** Records follows **

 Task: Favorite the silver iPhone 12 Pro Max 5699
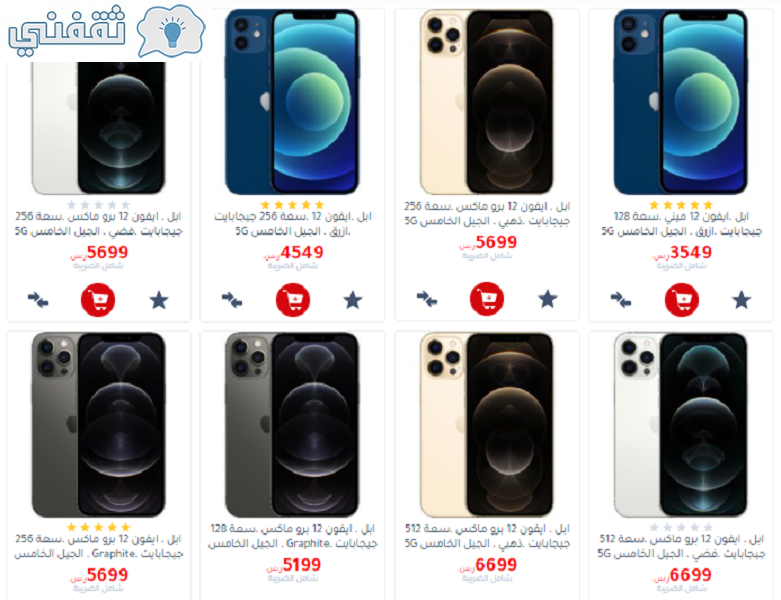click(159, 300)
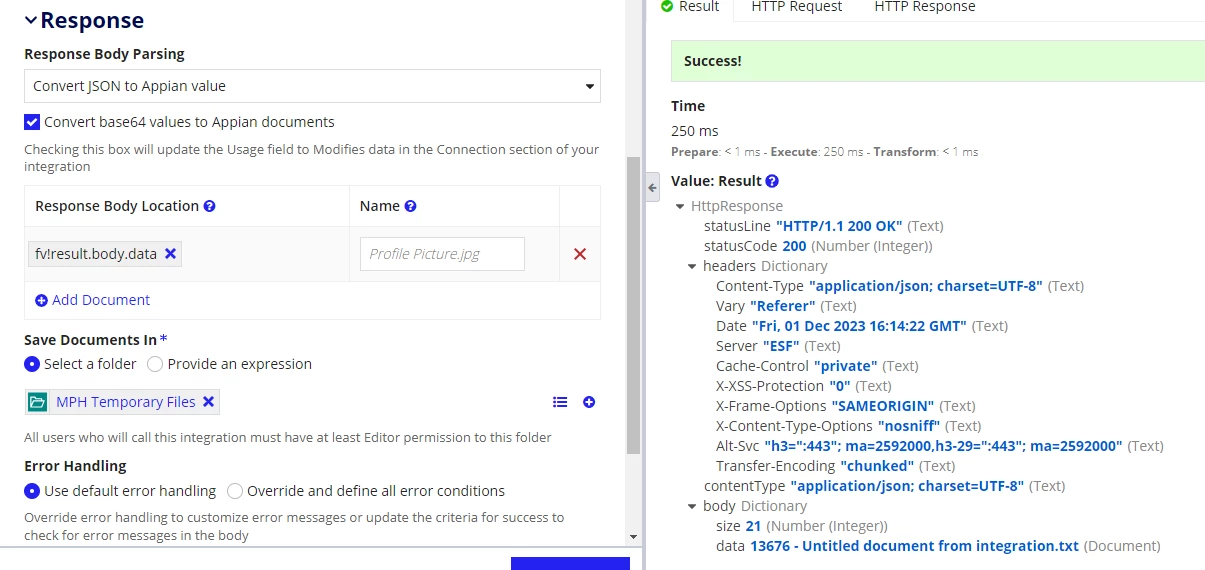The height and width of the screenshot is (570, 1205).
Task: Click the help icon beside the Name column
Action: pos(410,206)
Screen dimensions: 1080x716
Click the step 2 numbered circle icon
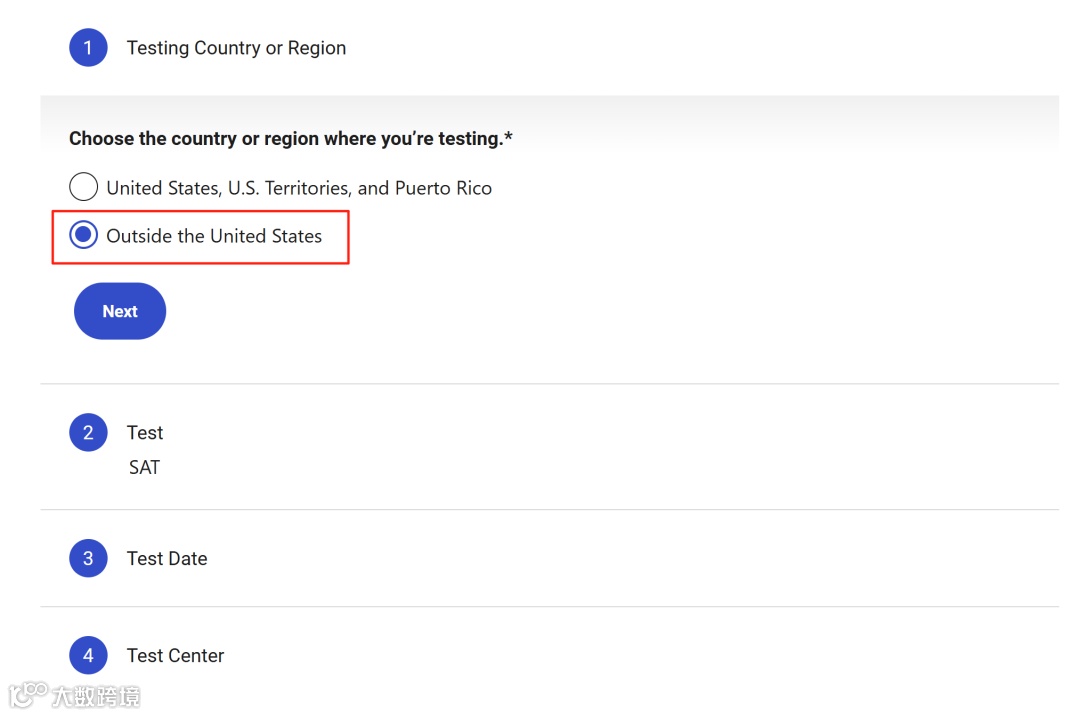88,433
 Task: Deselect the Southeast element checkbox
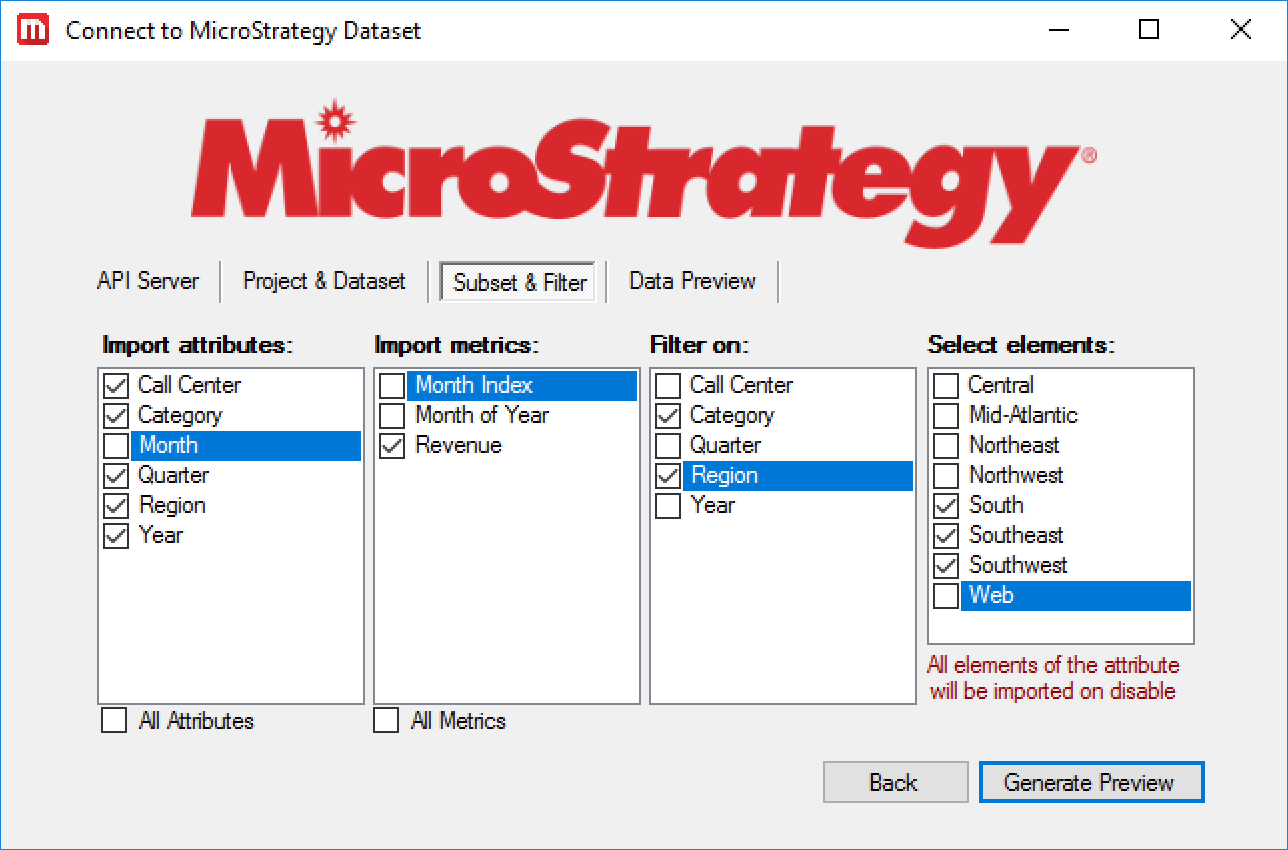pos(946,535)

** End of Records **

Exercise objective | Return all the records above exactly, pictures omitted.

Your solution |
 Task: Favorite the silver iPhone 12 Pro Max 5699
click(159, 300)
The height and width of the screenshot is (570, 1205).
Task: Click the help icon beside the Name column
Action: pos(410,206)
Screen dimensions: 1080x716
Click the step 2 numbered circle icon
88,433
 Task: Deselect the Southeast element checkbox
pos(946,535)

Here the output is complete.